### Task statement
Please rewrite the items below as a numbered list, starting with the line that contains "Image resolution: width=2536" and going on through the final line of the items, with both of those lines included and any blank lines left out.

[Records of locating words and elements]
** START **
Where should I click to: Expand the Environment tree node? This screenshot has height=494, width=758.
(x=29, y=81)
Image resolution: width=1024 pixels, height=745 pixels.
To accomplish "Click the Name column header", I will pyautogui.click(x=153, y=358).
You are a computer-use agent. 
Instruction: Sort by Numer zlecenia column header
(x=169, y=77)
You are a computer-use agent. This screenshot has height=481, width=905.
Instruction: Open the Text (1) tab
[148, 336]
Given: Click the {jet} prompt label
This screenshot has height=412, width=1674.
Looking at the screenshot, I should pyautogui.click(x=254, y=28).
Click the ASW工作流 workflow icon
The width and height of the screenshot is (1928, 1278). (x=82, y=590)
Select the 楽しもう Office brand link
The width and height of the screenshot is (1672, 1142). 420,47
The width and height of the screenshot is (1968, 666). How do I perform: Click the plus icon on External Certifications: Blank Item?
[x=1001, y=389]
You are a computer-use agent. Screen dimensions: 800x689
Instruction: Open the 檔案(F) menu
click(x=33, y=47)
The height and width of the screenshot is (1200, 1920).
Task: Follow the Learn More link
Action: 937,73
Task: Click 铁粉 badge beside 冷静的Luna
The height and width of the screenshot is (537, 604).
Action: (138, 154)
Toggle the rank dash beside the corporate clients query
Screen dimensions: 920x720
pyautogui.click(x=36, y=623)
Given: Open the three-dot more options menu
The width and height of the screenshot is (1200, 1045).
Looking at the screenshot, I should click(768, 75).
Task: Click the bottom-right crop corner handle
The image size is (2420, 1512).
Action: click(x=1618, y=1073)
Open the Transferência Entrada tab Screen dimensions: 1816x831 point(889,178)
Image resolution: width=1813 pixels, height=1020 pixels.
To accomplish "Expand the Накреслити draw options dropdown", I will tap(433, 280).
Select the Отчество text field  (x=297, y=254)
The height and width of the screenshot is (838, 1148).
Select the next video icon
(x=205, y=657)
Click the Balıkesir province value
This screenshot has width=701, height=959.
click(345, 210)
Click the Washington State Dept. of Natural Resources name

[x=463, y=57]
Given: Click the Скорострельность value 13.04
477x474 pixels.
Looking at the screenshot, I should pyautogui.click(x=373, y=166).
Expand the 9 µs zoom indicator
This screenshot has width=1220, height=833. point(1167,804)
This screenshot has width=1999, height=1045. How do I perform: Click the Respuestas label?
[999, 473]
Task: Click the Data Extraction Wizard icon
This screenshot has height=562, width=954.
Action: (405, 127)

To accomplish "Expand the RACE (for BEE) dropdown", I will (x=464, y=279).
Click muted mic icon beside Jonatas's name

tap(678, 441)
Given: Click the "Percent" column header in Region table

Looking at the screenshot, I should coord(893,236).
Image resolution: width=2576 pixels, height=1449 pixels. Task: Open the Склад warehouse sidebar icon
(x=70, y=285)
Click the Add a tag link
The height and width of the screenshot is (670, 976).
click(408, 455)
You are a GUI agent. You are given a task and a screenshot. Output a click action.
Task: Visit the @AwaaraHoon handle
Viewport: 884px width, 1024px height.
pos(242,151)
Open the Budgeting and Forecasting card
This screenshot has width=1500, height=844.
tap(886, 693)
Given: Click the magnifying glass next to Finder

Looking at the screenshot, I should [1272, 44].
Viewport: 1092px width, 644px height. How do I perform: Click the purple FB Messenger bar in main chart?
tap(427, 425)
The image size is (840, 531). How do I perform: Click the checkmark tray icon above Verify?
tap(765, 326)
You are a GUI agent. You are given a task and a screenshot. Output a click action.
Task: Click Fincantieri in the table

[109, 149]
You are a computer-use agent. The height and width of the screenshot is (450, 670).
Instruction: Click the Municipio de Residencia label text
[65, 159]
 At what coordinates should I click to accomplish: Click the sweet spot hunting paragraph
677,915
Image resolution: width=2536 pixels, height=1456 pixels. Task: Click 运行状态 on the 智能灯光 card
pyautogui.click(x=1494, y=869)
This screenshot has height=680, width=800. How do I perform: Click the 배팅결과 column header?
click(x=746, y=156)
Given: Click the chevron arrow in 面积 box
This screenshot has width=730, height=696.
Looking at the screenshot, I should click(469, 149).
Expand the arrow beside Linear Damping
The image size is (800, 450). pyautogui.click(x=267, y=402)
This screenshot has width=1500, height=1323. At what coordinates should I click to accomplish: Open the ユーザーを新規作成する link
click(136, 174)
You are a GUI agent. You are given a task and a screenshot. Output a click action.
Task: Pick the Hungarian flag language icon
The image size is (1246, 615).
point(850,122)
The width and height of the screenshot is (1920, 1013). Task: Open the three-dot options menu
** END **
### Answer to this exercise
1. Image resolution: width=2536 pixels, height=1456 pixels. Task: Click 运行状态 on the 智能灯光 card
2. pyautogui.click(x=1494, y=869)
3. This screenshot has height=680, width=800. How do I perform: Click the 배팅결과 column header?
4. click(x=746, y=156)
5. Given: Click the chevron arrow in 面积 box
6. This screenshot has width=730, height=696.
7. Looking at the screenshot, I should click(469, 149).
8. Expand the arrow beside Linear Damping
9. The image size is (800, 450). pyautogui.click(x=267, y=402)
10. This screenshot has width=1500, height=1323. At what coordinates should I click to accomplish: Open the ユーザーを新規作成する link
11. click(136, 174)
12. You are a GUI agent. You are given a task and a screenshot. Output a click action.
13. Task: Pick the Hungarian flag language icon
14. The image size is (1246, 615).
15. point(850,122)
16. The width and height of the screenshot is (1920, 1013). Task: Open the three-dot options menu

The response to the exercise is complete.